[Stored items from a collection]
⁂
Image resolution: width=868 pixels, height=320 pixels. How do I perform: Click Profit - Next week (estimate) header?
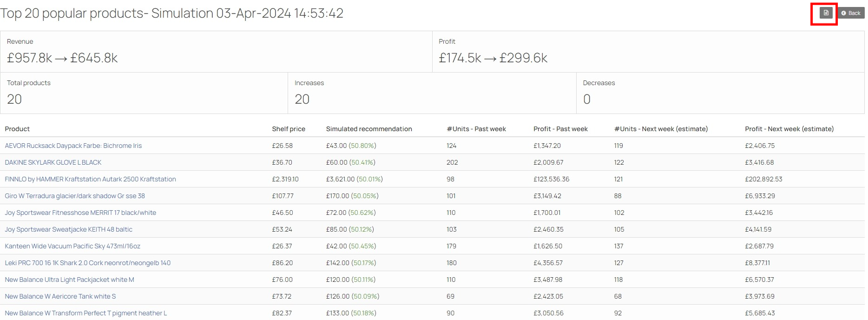click(789, 129)
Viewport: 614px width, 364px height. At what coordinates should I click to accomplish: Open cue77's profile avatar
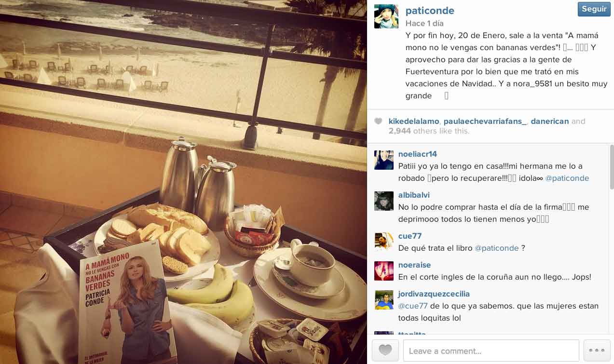[x=384, y=242]
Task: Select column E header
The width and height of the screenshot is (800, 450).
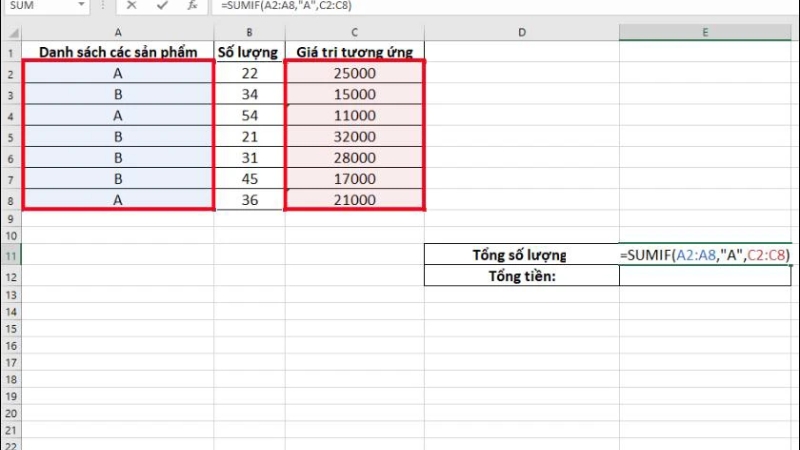Action: tap(706, 32)
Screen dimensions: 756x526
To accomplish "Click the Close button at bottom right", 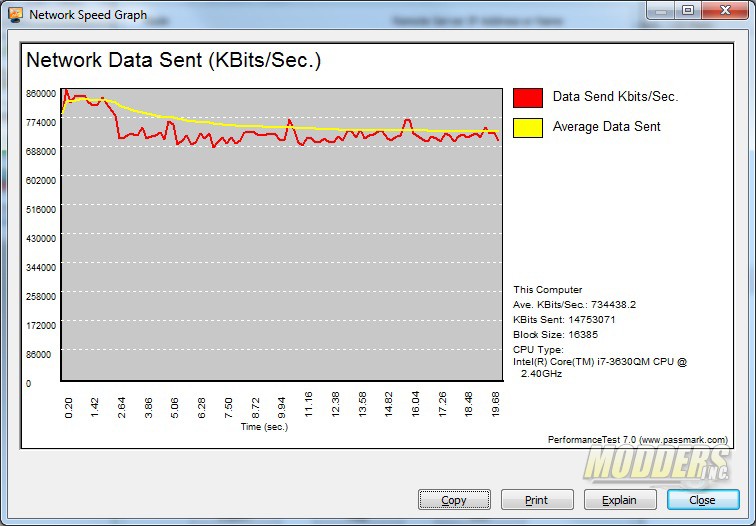I will click(702, 500).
⁂
■ **TASK TO CARRY OUT**
Reproduce, word for word, every line from the start of the records down to and including the line with "Screen dimensions: 756x526"; skip the pictures.

■ **OUTPUT**
Image resolution: width=868 pixels, height=320 pixels. How do I perform: Click Profit - Next week (estimate) header?
click(789, 129)
Viewport: 614px width, 364px height. At what coordinates should I click to accomplish: Open cue77's profile avatar
[x=384, y=242]
Task: Select column E header
The width and height of the screenshot is (800, 450).
Action: tap(706, 32)
Screen dimensions: 756x526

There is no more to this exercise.